AAJ: What factors most strongly contributed to you finally getting a solo project together?

DG:It was something I'd been planning for a long time. Originally I was trying to do it with a small Austrian label called PAO and ended up wasting too much time negotiating a deal. At the point where I realized it wasn't going to work out, I just wanted to do something and get it out there badly. I was inspired by what Dave Fiuczynski and his wife Lian had done and a few others, like Tim Berne and his label.

Plus, some of the music was stuff I'd been playing over a couple of years, so it was really ready. The rest I came up with for the session. I borrowed a whole lot of money and went into a whole lotta debt and there it was.

AAJ: And it probably takes less money, relatively anyway, than it's ever taken.

DG: Sure. I was able to cut costs a little myself because I have somewhat of a home studio here. I did it mostly live in the studio and some overdubs at the house. I did all the edits myself, bouncing ADATS of the session to my hard drive.

AAJ: Define the audience for this project.

DG: The people who like Ritualism anyway, run from musicians to non. I know a lot of people who aren't musicians who really feel the record.

AAJ: How was the recording done? Are all the guys in the same room with the drummer so you have the same ambience?

DG: It was 16 bit ADAT in the studio. The drummer and I were in booths with Brad (Jones, the bassist) behind partitions. The horns were in another room and there was a main room where the piano and the organ were. I picked the studio because it was a nice room, acoustically, and everybody could see each other visually. It's important to have the band thing. It's pretty much all live...you know.

AAJ: How long did it take? Like a second, right?

DG: We tracked basically for two days..



AAJ: Man, you guys are unbelievable...

DG: I went back into the studio to do "Confluence , because Imani (Uzuri-vocals) couldn't do it at the time. Actually, we aborted a previous session in January...I had James Genus instead of Brad on bass...the studio just didn't work out...the piano was out of tune...I had to pull the plug finally. I did have a finished version of "Confluence from that session but I ended up throwing it out. We rerecorded it as a trio-bass, guitar and vocals.

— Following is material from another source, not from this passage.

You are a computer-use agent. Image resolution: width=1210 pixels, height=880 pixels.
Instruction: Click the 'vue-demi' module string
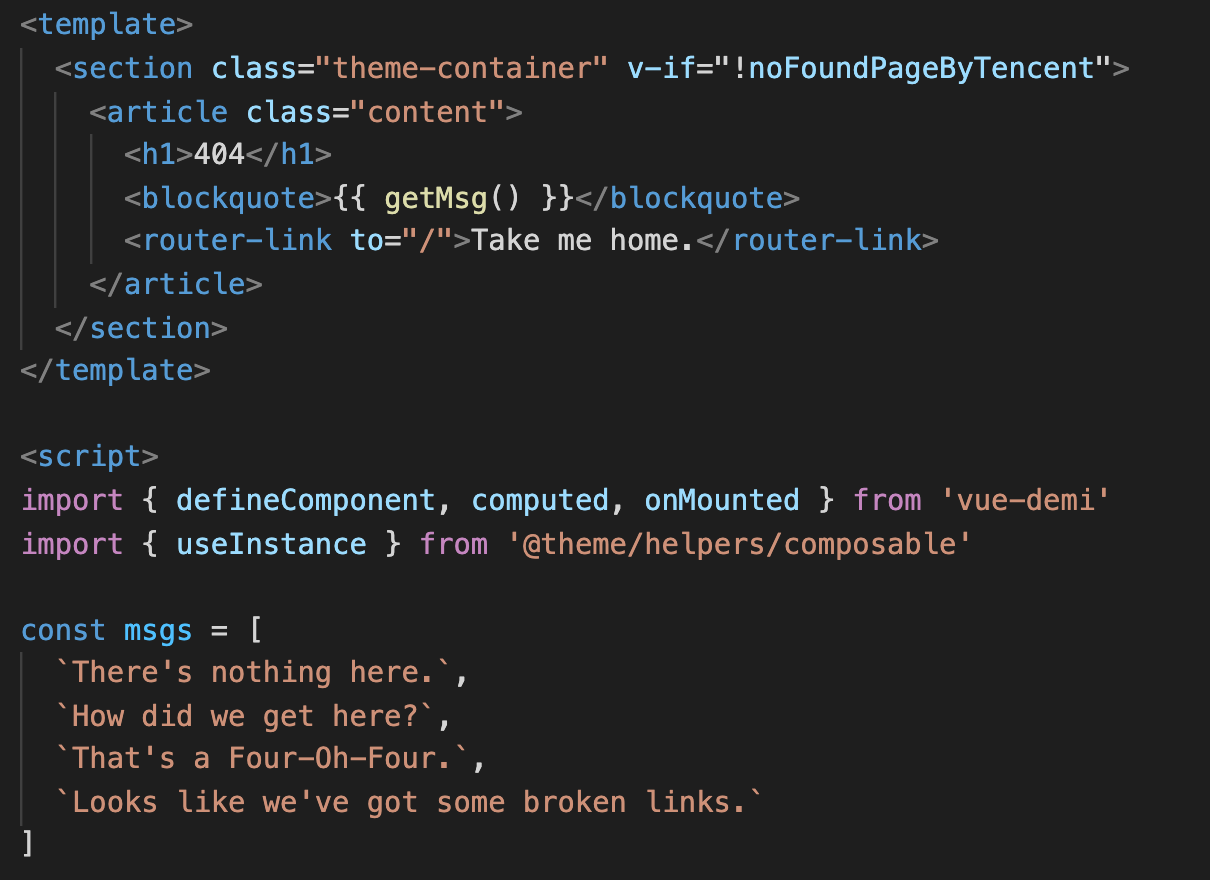[1026, 499]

AAJ: How'd you find Imani Uzuri? She's been on some drum'n'bass type recordings, right? (related article)

DG: Actually, she's on Herbie's new record, Future 2 Future. She wrote some lyrics for one of those tunes. I only heard parts of that cd so far. I met her a couple of years back through friends of mine. I just always loved the quality of her voice. She doesn't do "jazz gigs..I heard her on her own gigs...drum'n'bass. She has a really rich deep kind of voice. At that point I wasn't thinking of her for my stuff, but as it turns out we collaborated and she wrote lyrics to "Confluence . That date wasn't easy for her, but she certainly managed to pull it off.

AAJ: How'd you get the rest of the band ?

DG: Like I said, Brad was a sub. Now Brad has turned out to the better choice for this kind of music. I mean I love James but Brad has this looseness from playing with Ornette.

AAJ: Ornette?!

DG: Oh, yeah. Ornette, the Jazz Passengers, Marc Ribot. So the core band was there. The sidemen made sense. I mean part of it was just that I knew guys who were willing to do me huge financial favors for the music. I knew Rodney (www.rodneyholmes.com) from Wayne, and he has this jazzy jazzy, but funky, other way of playing.

AAJ: It's almost like prog rock at times, just all over the kit. And George Colligan (http://www.allaboutjazz.com/iviews/gcolligan.htm)?

DG: I think I met him through Binney (www.mythologyrecords.com/binney.html), who's also on the cd.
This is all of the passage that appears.